VDRAs can preserve and improve BMD by several mechanisms. VDRAs promote differentiation of osteoblast precursors into mature cells, significantly suppress osteoclastic bone activity, and maintain trabecular bone volume and wall thickness [98, 99]. In addition VDRAs can reverse glucocorticoid-induced decreases in intestinal calcium absorption and mitigate against secondary hyperparathyroidism [99].

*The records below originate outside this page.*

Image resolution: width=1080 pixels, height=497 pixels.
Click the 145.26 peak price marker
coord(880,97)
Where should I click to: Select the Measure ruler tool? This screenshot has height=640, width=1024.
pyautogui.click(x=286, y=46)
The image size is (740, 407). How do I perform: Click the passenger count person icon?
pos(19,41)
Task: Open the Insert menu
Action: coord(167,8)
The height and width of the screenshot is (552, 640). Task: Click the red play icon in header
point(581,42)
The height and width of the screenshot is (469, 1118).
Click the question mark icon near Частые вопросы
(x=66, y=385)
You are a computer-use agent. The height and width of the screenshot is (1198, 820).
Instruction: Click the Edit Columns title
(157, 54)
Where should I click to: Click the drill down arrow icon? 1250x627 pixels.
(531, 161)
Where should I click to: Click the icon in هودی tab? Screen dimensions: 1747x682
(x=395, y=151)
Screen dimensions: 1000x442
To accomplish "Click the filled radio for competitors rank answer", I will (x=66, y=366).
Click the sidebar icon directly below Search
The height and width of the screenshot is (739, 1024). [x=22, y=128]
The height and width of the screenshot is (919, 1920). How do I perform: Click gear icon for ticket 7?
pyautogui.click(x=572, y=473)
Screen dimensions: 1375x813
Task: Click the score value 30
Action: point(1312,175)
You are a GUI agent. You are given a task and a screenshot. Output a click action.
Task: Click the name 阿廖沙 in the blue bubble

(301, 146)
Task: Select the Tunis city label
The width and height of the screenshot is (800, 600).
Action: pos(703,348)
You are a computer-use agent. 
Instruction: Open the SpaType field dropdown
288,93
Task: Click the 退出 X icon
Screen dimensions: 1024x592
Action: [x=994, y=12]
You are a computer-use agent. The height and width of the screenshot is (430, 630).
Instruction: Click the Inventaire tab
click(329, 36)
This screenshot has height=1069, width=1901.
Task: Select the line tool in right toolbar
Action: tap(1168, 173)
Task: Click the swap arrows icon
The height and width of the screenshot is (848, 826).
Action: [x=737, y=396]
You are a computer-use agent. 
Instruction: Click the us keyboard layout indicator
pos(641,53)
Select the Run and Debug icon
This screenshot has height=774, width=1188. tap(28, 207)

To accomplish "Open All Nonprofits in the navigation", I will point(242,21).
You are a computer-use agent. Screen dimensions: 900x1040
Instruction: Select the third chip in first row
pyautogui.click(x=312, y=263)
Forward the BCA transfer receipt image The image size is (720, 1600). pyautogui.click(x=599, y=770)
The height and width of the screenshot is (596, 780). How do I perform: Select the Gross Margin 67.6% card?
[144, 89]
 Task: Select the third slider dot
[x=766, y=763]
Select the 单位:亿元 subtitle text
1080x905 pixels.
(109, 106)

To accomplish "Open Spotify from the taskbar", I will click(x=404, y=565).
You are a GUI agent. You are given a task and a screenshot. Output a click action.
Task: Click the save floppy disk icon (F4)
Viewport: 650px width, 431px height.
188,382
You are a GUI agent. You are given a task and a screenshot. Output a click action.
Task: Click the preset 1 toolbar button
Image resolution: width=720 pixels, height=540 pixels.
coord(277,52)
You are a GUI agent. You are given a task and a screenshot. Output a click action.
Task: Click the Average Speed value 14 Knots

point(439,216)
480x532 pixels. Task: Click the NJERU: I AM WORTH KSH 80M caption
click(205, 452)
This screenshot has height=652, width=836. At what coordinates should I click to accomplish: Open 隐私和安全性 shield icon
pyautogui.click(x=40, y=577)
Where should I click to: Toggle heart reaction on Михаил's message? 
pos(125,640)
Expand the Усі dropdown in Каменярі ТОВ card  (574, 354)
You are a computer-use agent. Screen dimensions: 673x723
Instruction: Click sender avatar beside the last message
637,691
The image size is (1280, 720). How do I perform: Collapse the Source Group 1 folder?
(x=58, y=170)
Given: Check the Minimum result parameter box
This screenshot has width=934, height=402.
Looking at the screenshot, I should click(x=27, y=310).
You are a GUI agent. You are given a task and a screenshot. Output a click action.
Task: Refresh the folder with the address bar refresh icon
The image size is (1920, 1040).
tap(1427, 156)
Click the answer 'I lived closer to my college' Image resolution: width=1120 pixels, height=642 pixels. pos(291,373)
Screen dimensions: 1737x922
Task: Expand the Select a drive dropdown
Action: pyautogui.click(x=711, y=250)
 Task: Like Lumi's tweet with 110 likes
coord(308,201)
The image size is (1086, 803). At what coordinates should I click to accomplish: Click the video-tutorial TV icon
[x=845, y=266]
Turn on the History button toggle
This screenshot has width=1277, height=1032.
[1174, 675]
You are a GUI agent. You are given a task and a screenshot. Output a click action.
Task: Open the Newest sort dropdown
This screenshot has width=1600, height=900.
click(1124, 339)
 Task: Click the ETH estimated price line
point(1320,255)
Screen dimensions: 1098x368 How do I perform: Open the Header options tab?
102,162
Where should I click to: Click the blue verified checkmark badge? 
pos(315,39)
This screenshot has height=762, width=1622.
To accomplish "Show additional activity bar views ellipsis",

Some studies demonstrate that oral calcitriol lowers PTH in patients with persistent post-transplant hyperparathyroidism [100, 101]. Several placebo controlled clinical trials demonstrate that active vitamin D preserves and improves BMD at both the lumbar spine and femoral neck in renal allograft recipients [45–49]. None of these studies show that VDRAs have any deleterious effects on renal allograft function. Clinically important outcomes such as mortality, hospitalizations, or fractures were not evaluated in these studies. Although, bisphosphonates have been shown to be superior to VDRAs in preserving and improving BMD in clinical trials [33, 102, 103], there is emerging evidence that suggests the use of either bisphosphonates or VDRAs in solid organ transplant recipients prevents fractures in the first post-transplant year [97]. Table 24.2 summarizes the indications, risks, and contraindications of VDRA therapy.